In Mercury Stories, Henrik Selin and Noelle Eckley Selin introduce and apply their original systems theory, a human–technical–environmental (HTE) framework coupled with an illustrative matrix approach, to an issue of sustainability: the mercury system. The underlying idea of the system perspective is that “a system is a connection of individual components that together produce results unobtainable by the components alone” (19). It is important to examine social, technological, and environmental factors and their interactions together to truly understand the sustainability system. This book urges social and natural scientists and engineers to broaden analytical scopes in their own fields, while analytically and empirically connecting with the field of sustainability science.

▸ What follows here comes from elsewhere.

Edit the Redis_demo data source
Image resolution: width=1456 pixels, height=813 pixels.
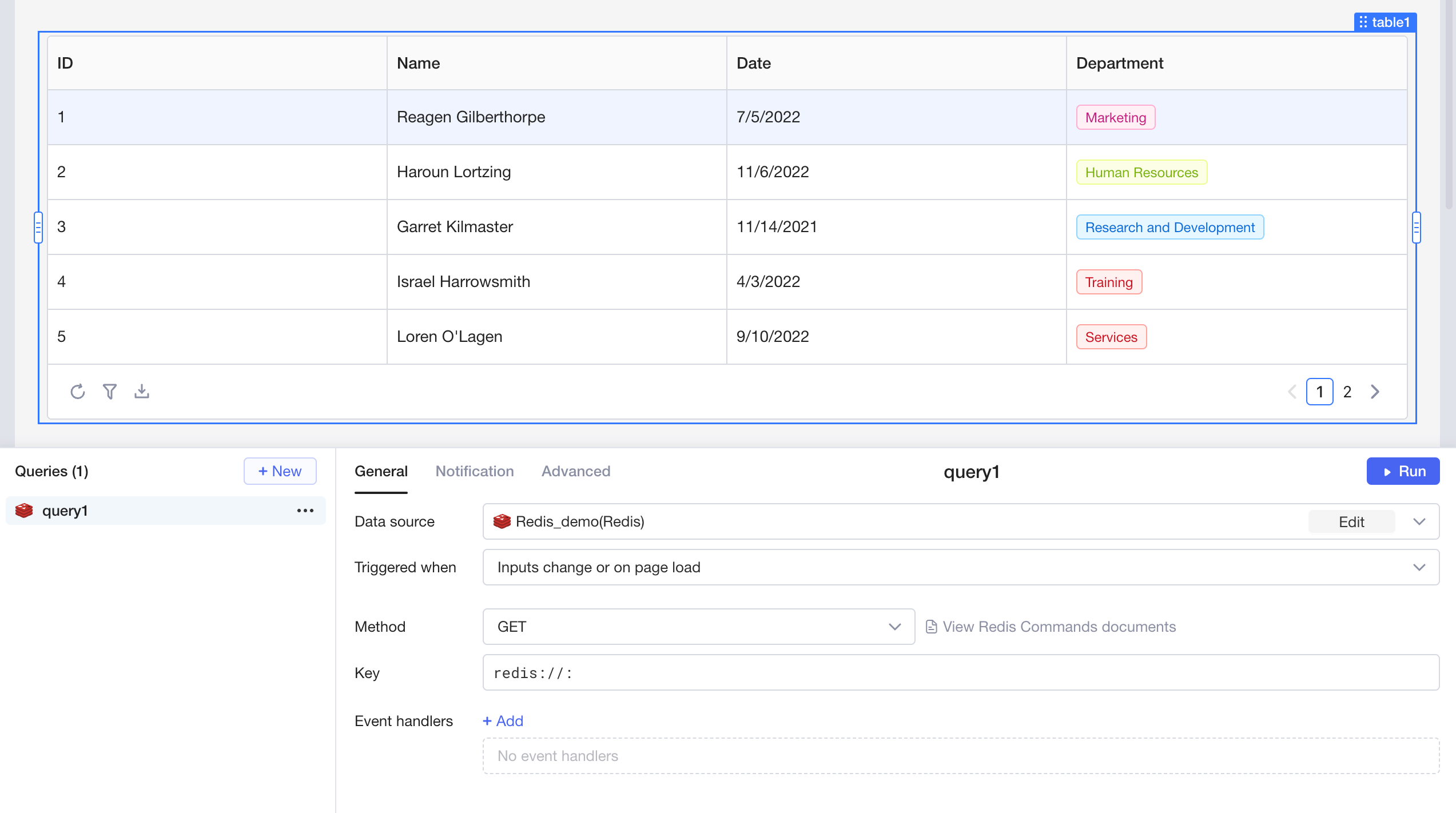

The authors frame four research questions: What are the main components of systems relevant to sustainability? In what ways do the components of these systems interact? How can actors intervene in these systems to change their effects? What insights can be drawn from analyzing these systems? In addressing these questions, they apply the HTE framework to different aspects of the mercury issue: pollution and management, human health, the atmosphere, products and processes, artisanal small-scale gold mining, and mercury. They first identify and classify five system components of sustainability: material (human, technical, and environmental components) and nonmaterial (institutional and knowledge components). Then, via their matrix, they identify how the three material components interact with each other within the context of the two nonmaterial components, which provides multiple interaction pathways. Interaction pathways are documented by remarkably in-depth studies on mercury, which incorporate evidence from history and social and environmental sciences. For example, in commerce, through usage in products, industrial processes, and artisanal small-scale gold mining, mercury is emitted and released into the environment (an interaction between technical and environmental components). Under specific ecosystem conditions, discharged mercury is converted to methylmercury, which is much more toxic than elemental mercury and adversely affects living organisms, including humans (an interaction between environmental components).